Whoever Lord Sugar picks to invest £250,000 into their business plan Professor Lyon points out that pitching is just the start of a long road for the entrepreneur, where perseverance and hard work are the name of the game.

On The Conversation website Professor Lyon, who was a venture capitalist and an entrepreneur before moving into academia, said: "Practising the perfect pitch many times over many days will pay off, as long as the vision and belief are still maintained.

“But storytelling alone is not enough; once the money is in the bank the successful entrepreneur must actually build their business. This requires perseverance, tenacity, innovation and creativity. Often the business plan is out of date within the first month and the entrepreneur needs to be able to adjust and build while still keeping all stakeholders happy.

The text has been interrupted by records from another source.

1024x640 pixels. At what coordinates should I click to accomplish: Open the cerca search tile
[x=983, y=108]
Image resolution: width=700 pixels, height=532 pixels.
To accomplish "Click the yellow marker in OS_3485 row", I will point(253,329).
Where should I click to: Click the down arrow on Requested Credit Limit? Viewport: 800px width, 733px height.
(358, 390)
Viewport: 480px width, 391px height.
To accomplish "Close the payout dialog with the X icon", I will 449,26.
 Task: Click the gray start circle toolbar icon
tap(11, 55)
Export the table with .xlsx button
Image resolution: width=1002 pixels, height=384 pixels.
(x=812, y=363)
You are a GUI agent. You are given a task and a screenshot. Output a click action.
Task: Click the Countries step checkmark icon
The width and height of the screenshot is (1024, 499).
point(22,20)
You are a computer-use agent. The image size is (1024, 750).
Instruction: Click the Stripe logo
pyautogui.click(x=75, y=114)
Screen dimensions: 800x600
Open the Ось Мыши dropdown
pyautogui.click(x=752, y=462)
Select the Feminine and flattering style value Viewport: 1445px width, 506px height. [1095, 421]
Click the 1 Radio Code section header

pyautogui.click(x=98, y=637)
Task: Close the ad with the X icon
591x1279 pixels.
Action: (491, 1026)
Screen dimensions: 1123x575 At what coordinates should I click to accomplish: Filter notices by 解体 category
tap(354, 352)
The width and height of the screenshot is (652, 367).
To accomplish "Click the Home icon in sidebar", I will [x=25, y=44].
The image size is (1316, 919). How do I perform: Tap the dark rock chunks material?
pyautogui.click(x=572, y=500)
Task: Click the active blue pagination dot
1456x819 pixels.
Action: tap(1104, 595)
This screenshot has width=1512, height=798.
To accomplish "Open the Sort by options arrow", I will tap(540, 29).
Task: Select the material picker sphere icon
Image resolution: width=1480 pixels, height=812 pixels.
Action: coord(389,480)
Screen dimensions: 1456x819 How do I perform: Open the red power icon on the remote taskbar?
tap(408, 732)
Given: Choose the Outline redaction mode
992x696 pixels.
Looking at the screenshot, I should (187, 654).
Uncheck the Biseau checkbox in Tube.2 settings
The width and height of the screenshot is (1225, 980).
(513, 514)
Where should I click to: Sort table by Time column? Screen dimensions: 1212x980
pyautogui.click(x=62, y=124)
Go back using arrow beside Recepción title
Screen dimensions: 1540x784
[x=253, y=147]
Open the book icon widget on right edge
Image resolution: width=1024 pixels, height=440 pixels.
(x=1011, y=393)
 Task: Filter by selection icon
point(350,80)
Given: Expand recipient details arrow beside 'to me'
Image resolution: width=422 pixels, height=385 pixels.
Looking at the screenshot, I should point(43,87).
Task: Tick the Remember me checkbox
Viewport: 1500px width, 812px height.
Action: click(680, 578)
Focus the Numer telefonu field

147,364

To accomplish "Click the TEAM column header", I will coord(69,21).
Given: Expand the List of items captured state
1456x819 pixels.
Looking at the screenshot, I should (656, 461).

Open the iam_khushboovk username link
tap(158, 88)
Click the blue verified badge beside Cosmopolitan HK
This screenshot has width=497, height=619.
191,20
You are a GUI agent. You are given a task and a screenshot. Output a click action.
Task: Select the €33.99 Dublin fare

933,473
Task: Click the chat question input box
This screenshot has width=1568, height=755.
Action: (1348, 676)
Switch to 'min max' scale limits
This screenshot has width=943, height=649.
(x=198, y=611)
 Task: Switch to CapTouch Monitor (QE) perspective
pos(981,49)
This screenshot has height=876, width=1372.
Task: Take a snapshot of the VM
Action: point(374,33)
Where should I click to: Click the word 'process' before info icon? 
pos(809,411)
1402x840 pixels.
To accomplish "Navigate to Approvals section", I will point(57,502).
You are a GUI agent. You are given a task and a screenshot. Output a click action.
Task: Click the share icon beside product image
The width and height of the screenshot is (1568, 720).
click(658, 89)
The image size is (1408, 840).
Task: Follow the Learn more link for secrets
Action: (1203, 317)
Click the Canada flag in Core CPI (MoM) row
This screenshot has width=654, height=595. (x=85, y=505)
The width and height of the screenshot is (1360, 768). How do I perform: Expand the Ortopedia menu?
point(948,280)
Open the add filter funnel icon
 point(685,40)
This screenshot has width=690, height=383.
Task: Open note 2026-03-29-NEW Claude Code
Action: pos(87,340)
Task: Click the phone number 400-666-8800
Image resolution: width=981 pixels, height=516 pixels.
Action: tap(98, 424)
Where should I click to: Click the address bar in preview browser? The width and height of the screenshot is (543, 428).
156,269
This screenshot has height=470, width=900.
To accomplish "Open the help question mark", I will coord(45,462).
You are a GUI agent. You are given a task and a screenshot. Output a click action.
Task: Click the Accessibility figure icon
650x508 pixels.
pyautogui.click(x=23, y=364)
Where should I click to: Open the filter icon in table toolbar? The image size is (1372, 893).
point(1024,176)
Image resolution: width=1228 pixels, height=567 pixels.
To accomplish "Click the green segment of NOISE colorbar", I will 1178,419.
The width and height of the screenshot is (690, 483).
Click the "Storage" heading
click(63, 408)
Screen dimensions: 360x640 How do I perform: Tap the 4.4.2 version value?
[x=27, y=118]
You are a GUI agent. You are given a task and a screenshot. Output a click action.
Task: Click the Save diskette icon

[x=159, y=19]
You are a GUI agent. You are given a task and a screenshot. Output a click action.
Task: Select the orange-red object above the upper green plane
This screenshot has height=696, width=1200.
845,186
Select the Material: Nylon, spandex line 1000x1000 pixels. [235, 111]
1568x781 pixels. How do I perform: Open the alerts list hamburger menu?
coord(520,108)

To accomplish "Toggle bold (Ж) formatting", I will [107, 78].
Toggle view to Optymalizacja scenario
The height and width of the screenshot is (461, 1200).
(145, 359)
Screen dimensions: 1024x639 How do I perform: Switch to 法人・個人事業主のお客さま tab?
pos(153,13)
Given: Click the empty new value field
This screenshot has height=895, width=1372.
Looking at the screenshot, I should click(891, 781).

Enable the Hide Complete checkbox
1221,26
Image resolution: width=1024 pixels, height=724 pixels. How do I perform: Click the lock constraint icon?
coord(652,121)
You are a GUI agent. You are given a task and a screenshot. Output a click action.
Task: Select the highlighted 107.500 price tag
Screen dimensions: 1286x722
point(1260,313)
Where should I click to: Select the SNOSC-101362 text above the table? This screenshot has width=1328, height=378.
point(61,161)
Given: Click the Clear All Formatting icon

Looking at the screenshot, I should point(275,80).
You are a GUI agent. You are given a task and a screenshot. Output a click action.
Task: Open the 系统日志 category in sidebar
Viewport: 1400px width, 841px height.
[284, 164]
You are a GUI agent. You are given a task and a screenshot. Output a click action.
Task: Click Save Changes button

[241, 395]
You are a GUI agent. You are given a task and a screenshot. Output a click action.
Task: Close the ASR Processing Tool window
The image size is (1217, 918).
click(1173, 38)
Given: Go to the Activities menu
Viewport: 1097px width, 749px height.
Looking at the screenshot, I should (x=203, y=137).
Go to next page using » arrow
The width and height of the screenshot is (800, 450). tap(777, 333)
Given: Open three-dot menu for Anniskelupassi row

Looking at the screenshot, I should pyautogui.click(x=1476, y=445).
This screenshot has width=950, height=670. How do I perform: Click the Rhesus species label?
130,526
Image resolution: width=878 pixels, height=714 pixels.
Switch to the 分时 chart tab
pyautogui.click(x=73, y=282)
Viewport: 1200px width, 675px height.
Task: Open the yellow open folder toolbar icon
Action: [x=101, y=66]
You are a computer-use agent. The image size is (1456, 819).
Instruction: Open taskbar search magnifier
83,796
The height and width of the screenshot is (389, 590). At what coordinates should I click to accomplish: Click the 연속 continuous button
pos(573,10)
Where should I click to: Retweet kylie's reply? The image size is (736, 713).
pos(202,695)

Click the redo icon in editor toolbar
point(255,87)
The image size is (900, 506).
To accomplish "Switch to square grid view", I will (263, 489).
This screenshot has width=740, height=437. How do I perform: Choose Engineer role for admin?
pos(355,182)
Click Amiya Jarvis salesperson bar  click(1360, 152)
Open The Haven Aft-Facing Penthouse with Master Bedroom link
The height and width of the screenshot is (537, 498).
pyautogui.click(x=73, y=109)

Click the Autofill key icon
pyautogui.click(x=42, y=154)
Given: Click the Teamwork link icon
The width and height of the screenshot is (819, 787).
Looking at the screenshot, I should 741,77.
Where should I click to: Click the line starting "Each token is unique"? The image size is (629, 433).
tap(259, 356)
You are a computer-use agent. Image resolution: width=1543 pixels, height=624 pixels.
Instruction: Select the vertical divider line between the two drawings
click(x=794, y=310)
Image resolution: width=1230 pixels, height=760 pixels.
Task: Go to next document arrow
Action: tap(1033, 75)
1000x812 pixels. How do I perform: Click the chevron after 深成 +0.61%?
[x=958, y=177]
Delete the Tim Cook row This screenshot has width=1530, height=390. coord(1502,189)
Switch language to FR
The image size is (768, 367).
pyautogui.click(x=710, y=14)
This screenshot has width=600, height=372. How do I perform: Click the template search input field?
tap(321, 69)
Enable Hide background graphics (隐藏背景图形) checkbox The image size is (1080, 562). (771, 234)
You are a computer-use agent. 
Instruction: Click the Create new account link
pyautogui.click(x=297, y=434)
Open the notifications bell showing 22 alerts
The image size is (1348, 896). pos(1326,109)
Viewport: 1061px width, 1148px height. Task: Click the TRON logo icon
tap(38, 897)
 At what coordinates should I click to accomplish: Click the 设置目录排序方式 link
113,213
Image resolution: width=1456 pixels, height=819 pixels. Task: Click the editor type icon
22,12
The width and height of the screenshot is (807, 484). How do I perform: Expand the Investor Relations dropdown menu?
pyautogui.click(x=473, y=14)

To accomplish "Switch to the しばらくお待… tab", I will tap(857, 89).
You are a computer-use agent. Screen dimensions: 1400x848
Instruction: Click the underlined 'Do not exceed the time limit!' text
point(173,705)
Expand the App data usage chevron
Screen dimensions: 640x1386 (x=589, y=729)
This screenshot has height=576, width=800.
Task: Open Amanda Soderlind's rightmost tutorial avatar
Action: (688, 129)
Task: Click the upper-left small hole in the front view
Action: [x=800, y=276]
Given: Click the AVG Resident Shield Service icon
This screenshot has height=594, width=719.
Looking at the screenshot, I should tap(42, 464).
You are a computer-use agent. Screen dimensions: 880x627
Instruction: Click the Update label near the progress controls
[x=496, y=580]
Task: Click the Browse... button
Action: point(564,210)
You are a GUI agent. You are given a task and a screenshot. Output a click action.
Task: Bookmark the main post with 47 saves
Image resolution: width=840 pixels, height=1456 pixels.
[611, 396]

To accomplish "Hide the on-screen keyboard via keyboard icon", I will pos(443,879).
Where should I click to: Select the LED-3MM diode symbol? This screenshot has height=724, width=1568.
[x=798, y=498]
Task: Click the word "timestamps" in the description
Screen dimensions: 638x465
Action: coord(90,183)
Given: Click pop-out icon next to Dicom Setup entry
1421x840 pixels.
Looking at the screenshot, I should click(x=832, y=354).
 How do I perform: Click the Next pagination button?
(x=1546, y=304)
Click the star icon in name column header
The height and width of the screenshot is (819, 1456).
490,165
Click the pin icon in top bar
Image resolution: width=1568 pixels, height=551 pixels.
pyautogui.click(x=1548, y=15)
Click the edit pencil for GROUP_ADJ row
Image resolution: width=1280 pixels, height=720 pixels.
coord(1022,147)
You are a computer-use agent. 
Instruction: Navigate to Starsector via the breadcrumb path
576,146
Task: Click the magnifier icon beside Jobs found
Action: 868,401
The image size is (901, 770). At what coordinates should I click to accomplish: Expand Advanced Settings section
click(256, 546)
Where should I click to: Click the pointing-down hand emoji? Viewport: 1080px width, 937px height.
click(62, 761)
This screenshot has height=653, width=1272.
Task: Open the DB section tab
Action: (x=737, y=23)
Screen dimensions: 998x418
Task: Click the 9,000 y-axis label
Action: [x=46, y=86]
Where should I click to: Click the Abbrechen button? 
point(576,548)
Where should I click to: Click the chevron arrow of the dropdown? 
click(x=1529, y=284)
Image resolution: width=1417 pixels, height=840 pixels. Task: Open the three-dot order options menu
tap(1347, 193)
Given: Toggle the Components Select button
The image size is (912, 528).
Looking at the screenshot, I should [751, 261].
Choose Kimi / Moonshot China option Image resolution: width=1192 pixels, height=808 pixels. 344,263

“And these adjustments have to happen fast. Once, the day after raising a substantial sum of money, I found myself ordering stationery, recruiting a secretary, learning how to cut and paste myself (my PAs used to do it) and how to use and abuse the coffee machine. I moved from having two assistants looking after me to having my own keys to my own two desk office. In the entrepreneurial world, successful people will always look for solutions rather than problems, and rolling your sleeves up and getting on with creating new opportunities is the name of the game.

“I know some venture capitalists that say they can pick winners and others that will accept that they can’t win them all. After all, failure can be an asset, if the right lessons are learned. Indeed in the US measured risk taking is valued among entrepreneurs, however in Europe failure still carries more of a stigma.

“There is no magic formula that guarantees any businessman or woman will be a success, but there are of course certain traits associated with success. The entrepreneur needs a toolkit that involves all the skills mentioned above combined with the traditional business school subjects – finance, marketing, strategy.

“He or she needs be a chameleon not even day to day, but minute to minute, as the environment changes so rapidly and so many balls must be kept up in the air. Our entrepreneur must communicate with people at all levels, often going through a range of emotions in one day, from despair to elation, from disappointment to outright joy – a rollercoaster of a journey."